§ Given instruction 1: In two sentences, summarize the article about Cecil Rhambo's run for sheriff.
§ Given instruction 2: In what year did Rhambo join the department, according to the article about Cecil Rhambo's run for sheriff?
§ Given instruction 3: Please transcribe the article about Cecil Rhambo's run for sheriff from "Rhambo neglects to" up to and including "being one himself.".

Cecil Rhambo, Who Failed to Discipline LASD Gangs When It Was His Job, Claims He’ll Do So as Sheriff
In an exclusive interview with Knock LA, Rhambo claimed he would reform the Sheriff’s Department. His record suggests otherwise.
On June 12, a slickly edited video splashed across the homepages of almost every local outlet in the LA area. An audio collage of newscasters denounces deputy gangs, crime, and current Los Angeles County Sheriff Alex Villanueva while images from headlines are superimposed across the city. A lone policeman driving on an empty road begins to speak, first in a voiceover, about his own time with the department before getting out of his vehicle and speaking directly to the viewer: “I’m Cecil Rhambo, and I’m running to clean up the Sheriff’s Department… for good.”
Rhambo neglects to mention that he himself was a subject of lawsuits alleging human rights abuses in LA County jails. He was also the subject of federal investigations into misconduct. His video appears to have impressed the Los Angeles County Democratic Party’s Screening, Early Endorsements, and Recommendations Committee, having earned a reported 68% of its vote for recommendation to endorse. Early this year, the County Democrats passed a motion formally calling on current Sheriff Alex Villanueva to resign, citing deputy gangs. But Rhambo’s announcement skips over the fact that while employed as the assistant sheriff, he never disciplined a single deputy gang member — and has even been accused of being one himself.
Rhambo joined the department in 1981 and was soon partnered up with then-Deputy Paul Tanaka, a tattooed member of the Lynwood Vikings. In 1988, Tanaka shot and killed Hong Pyo Lee, allegedly earning him his full membership into the gang. Like nearly every other candidate running for sheriff, Rhambo tells Knock LA in an exclusive interview that he was involved in at least one shooting of his own during his 33-year career in LASD.

(Rows from a dataset)
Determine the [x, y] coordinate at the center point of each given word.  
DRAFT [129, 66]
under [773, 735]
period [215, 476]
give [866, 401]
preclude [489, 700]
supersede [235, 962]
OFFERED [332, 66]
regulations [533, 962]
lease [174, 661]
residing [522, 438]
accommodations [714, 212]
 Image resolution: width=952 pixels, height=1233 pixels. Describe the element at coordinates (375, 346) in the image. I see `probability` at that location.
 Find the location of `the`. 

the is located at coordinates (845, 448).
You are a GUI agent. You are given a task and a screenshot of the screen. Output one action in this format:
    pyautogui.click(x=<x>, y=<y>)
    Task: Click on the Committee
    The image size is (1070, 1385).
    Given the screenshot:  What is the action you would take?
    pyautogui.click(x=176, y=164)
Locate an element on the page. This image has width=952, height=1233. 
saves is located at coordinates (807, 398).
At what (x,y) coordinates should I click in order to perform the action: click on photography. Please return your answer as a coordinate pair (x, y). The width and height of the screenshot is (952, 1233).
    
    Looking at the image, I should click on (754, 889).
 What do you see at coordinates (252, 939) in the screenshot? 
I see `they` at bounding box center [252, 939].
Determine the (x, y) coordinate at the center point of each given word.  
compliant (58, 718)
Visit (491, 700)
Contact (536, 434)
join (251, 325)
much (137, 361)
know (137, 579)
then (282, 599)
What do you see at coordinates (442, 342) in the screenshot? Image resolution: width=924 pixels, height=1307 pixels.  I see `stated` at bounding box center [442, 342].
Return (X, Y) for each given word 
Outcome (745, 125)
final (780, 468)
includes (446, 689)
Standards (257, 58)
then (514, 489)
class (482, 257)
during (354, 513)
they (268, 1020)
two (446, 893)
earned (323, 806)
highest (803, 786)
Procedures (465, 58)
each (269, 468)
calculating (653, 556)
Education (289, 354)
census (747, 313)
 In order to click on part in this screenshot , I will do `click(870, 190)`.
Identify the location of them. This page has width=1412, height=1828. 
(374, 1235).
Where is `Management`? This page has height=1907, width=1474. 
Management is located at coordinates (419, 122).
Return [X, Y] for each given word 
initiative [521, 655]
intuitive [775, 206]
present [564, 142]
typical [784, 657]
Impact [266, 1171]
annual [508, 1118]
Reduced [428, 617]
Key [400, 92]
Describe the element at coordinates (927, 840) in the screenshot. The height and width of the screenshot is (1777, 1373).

§ Complete response 1: On June 12, Cecil Rhambo released a campaign video saying he is running to clean up the Los Angeles County Sheriff's Department. His record suggests otherwise: he was a subject of lawsuits over abuses in county jails and of federal misconduct investigations, and as assistant sheriff he never disciplined a single deputy gang member.

§ Complete response 2: 1981

§ Complete response 3:
Rhambo neglects to mention that he himself was a subject of lawsuits alleging human rights abuses in LA County jails. He was also the subject of federal investigations into misconduct. His video appears to have impressed the Los Angeles County Democratic Party’s Screening, Early Endorsements, and Recommendations Committee, having earned a reported 68% of its vote for recommendation to endorse. Early this year, the County Democrats passed a motion formally calling on current Sheriff Alex Villanueva to resign, citing deputy gangs. But Rhambo’s announcement skips over the fact that while employed as the assistant sheriff, he never disciplined a single deputy gang member — and has even been accused of being one himself.